For Immediate Release September 23, 2009
Vice President Biden, Secretary Sebelius Issue New Report on Seniors and Health Insurance Reform
"Under health insurance reform, seniors will get better care and their health care costs will go down," said Secretary Sebelius. "Reform will strengthen Medicare, cut drug costs, and help ensure all seniors get the high-quality, affordable care they deserve."
- Preserving and strengthening Medicare.
According to the Medicare Trustees 2009 report, the Medicare Part A Trust Fund will be exhausted by 2017. Health insurance reform will extend the life of the Medicare Trust Fund by an additional four to five years – and delivery system reforms included in health insurance reform have the potential to keep the Trust Fund solvent even longer into the future. Health insurance reform will also reduce overpayments to private plans and will clamp down on fraud and abuse to strengthen Medicare for all seniors. Coupled with improvements in the quality of care, expansion of the health care workforce, and reductions in out-of-pocket costs, health insurance reform will ensure that Medicare will continue to provide the high-quality, affordable coverage that America’s seniors deserve and expect.
- Cutting high prescription drug cost. Prescription drug costs represent a significant expense for seniors. While Medicare added a prescription drug benefit, this benefit includes a coverage gap commonly called the "donut hole." In 2007, over 8 million seniors hit the "donut hole." For those who are not low-income or have not purchased other coverage, average drug costs in this coverage gap are $340 per month, or $4,080 per year. Health insurance reform will close the coverage gap in Medicare Part D over time, so seniors do not have to worry about losing coverage for their drug costs. While the closure of the coverage gap is phased in, health insurance reform will also provide seniors with a discount of 50 percent on their brand name medication costs in the coverage gap, saving thousands of dollars for some seniors.
- Making preventive services free. Many seniors do not receive recommended preventive and primary care, leading to less effective and more expensive treatments. For example, 20 percent of women aged 50 and over did not receive a mammogram in the past two years, and 38 percent of adults aged 50 and over have never had a colonoscopy or sigmoidoscopy. Seniors in Medicare must pay 20 percent of the cost of many preventive services on their own. For a colonoscopy that costs $700, this means that a senior must pay $140 – a price that can be prohibitively expensive. Under health insurance reform, a senior would not pay anything for a screening colonoscopy or other preventive services. Reform will eliminate any deductibles, copayments, or other cost-sharing for obtaining preventive services, making them affordable and accessible.

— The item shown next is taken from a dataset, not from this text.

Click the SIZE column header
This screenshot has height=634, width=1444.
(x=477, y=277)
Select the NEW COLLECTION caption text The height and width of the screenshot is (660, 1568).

- Ending overpayments to private insurance companies that cost all Medicare eneficiaries. The federal government pays private insurance companies on average 14 percent more for providing coverage to Medicare Advantage beneficiaries than it would pay for the same beneficiary in the traditional Medicare program. There is no evidence that this extra payment leads to better quality for Medicare beneficiaries, and all Medicare beneficiaries pay the price of these excessive overpayments through higher premiums – even the 78 percent of seniors who are not enrolled in a Medicare Advantage plan. A typical couple in traditional Medicare will pay on average nearly $90 next year to subsidize private insurance companies that do not provide their Medicare benefits. Health insurance reform will eliminate excessive government subsidies to Medicare Advantage plans, which could save the Federal government, taxpayers, and Medicare beneficiaries well over $100 billion over the next 10 years.